Wonderloch Kellerland was an international project and exhibition space founded by René Luckhardt in his Berlin apartment in the beginning of 2010. The name relates to Dostoyevsky's Notes from Underground (German: “Aufzeichnungen aus dem Kellerloch”) and Lewis Carroll's Alice's Adventures in Wonderland. A role model was also Ludwig II of Bavaria, the “greatest Kellerloch-artist of all times”. The German magazine Art Das Kunstmagazin refers to Wonderloch Kellerland as the “boot camp of subculture”.

==Exhibitions==
Exhibitions included upcoming L.A. and Berlin based artists. But also works by Martin Kippenberger, Friedrich Schroder-Sonnenstern, Helga Goetze, Louis Waldon, Laibach or a selection of Viennese artists curated by Stefan Bidner and Elke Krystufek. Apart from that Wonderloch Kellerland regularly hosted previously unseen curiosities, e.g. handpainted ceramics of the French Foreign Legion from the Adam Saks Collection, or a "space clearing" by Bettina Sellmann.

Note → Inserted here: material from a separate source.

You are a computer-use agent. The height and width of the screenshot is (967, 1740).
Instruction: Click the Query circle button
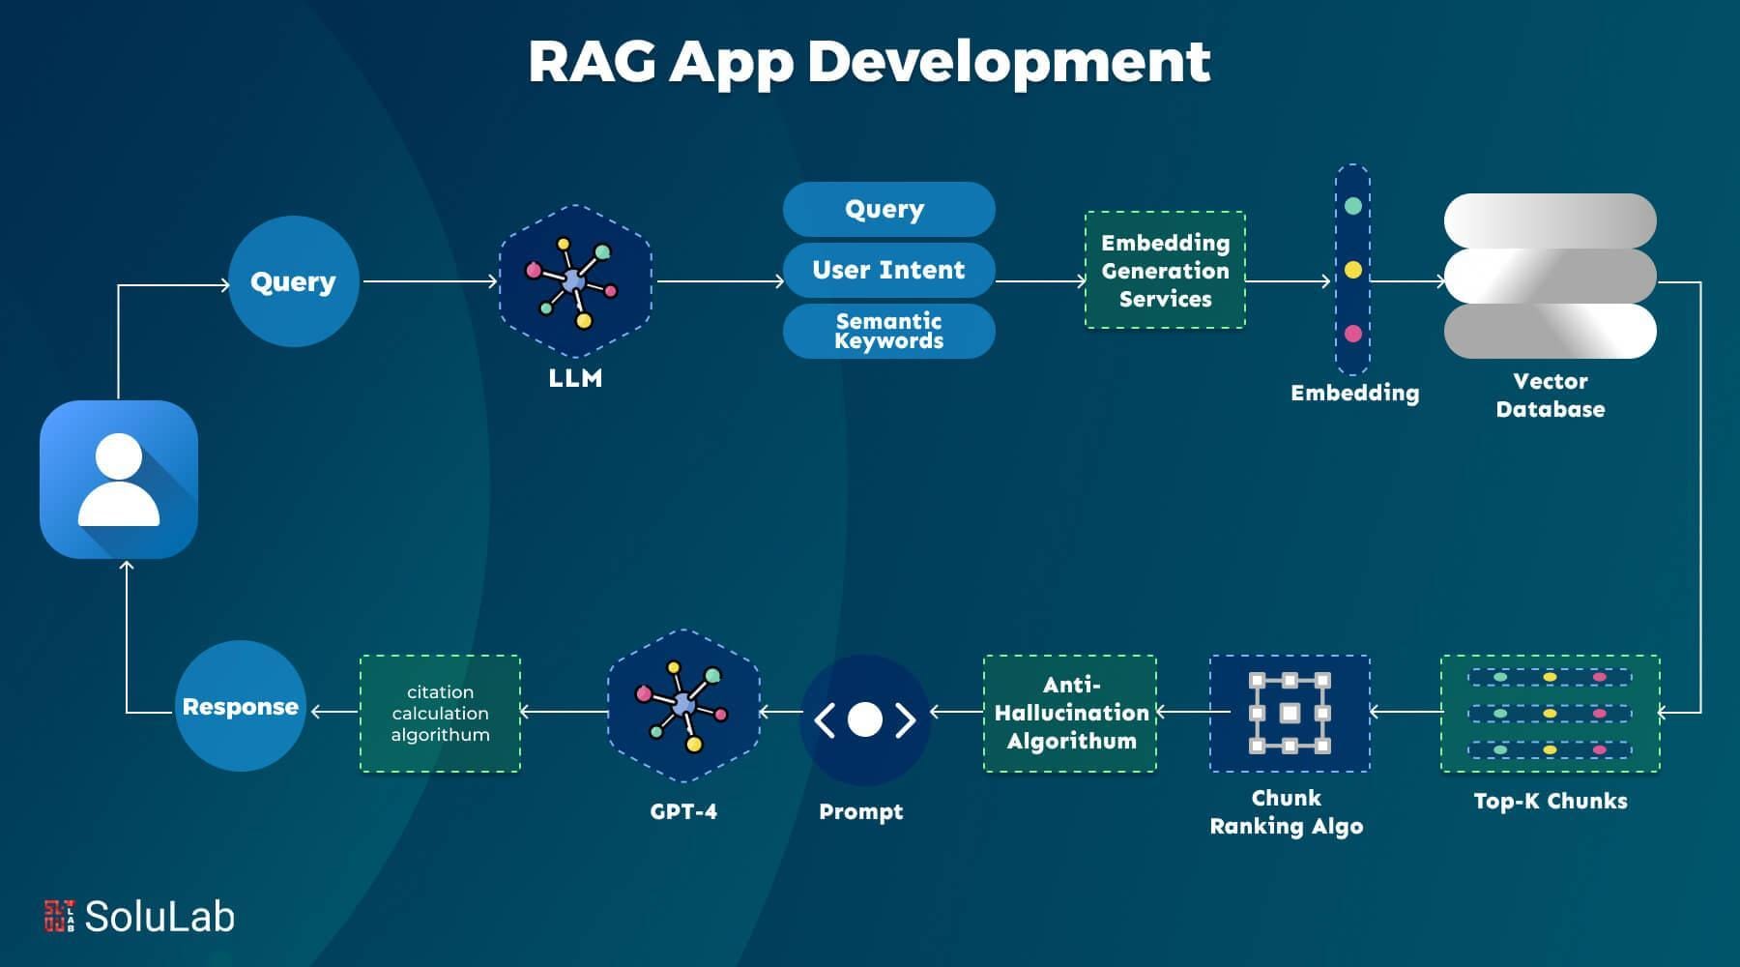pyautogui.click(x=292, y=281)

With ARTISTS MERCHANDISING ART Wonderloch Kellerland initiated the first series of international exhibitions to deal with the issue of merchandising in contemporary art. The show featured about 300 artists and was exhibited in Berlin, Paris, Los Angeles, Hamburg and Vienna.
In 2011 a branch of Wonderloch Kellerland opened in Los Angeles, run by Hans-Peter Thomas. Both spaces are included in the Art Spaces Directory of the New Museum New York. Wonderloch Kellerland closed in 2014.

==Project Philosophy==
The philosophy of the project was given as: “As an artist you have to go through rabbit holes or cellar holes (German: Kellerlocher) – like Lewis Carroll’s Alice – in order to get to the Wonderland, to blossom anew and to set free new energies.”